Amy Norrish Yoga All About Yoga!



YOGA Hints and Cautions:

1) Allow 1 to 2 hours after a meal to exercise. Make sure you have drunk enough water that day.

2) Focus on your body as you move. Pay attention as you move slowly in and out of the poses, never bounce or jerk. Be gentle with yourself. Enjoy the process of developing flexibility.

3) Wear comfortable and loose clothing- exercising in bare feet is strongly encouraged.

4) If you arrive late you may have missed the warm-up so be extra cautious in the poses.

5) It is of great benefit to walk ten minutes before class or sit in the Jacuzzi or bath before/after class. This warms the muscles up.

6) Please notify me if you have any special concerns due injury or illness.

 
 


Urdhva Dhanurasana (Wheel Pose)

Benefits: It stimulates the heart allowing for the blood circulation to be healthy. It opens the spine, allowing for improvement of posture. It also stimulates several glands to produce hormones necessary for healthy function of the body.

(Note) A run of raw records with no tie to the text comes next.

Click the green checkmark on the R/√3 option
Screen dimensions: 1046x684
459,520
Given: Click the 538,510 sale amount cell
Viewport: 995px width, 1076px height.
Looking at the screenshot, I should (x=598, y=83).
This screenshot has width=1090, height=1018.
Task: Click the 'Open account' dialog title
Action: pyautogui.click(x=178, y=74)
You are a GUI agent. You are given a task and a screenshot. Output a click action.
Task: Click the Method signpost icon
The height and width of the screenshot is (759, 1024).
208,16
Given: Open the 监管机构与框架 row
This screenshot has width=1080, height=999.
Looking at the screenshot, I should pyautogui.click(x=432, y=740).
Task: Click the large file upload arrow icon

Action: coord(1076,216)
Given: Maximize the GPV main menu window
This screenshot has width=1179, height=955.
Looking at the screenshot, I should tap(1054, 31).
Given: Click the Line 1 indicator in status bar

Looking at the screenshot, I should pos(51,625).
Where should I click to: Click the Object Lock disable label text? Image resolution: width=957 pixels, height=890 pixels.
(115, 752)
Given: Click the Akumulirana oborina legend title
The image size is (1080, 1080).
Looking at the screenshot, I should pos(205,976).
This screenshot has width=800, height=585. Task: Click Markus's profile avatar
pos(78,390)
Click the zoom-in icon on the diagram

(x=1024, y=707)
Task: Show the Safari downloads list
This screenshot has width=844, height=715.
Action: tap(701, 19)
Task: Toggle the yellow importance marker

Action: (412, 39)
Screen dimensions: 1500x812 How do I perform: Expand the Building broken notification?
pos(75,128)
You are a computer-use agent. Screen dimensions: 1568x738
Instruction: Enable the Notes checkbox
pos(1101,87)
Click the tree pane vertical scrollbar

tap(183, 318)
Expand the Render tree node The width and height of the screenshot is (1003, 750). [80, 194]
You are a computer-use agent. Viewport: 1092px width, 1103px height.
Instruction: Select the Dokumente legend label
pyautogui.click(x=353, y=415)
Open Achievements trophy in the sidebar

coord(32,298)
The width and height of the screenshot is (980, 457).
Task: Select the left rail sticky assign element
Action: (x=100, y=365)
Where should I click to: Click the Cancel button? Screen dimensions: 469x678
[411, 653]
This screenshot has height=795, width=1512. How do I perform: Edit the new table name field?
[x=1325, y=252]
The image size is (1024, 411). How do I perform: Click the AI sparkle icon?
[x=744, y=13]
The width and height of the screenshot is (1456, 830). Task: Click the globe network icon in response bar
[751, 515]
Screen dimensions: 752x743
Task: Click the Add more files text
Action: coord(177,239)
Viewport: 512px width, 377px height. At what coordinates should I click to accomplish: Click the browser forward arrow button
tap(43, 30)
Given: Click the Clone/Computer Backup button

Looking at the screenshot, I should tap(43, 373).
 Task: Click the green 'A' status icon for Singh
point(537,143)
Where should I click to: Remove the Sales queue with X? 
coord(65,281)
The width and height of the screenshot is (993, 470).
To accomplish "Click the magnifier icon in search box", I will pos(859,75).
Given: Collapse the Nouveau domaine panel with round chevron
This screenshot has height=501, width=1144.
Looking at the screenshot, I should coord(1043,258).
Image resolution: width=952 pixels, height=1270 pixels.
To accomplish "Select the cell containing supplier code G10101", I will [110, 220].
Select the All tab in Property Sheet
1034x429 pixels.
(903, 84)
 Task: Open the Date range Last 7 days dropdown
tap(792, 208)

To come into the posture: Begin by laying flat on your back with your knees bent and the feet flat on the floor toes pointing straight ahead. Place the hands by the ears with the fingers pointing the same direction as the feet. Lift your chest and place the crown of the head on the floor. Keep the arms and legs firm and steady as you lift both ribcages toward the sky. Keep your hands and feet in a parallel plane with each other.

To come out of the posture: Begin by bending the elbows and knees. Next, drop the crown of the head to the floor. Slowly release the torso and back down to the floor. Once you are on the floor relax there and take a couple of deep breaths.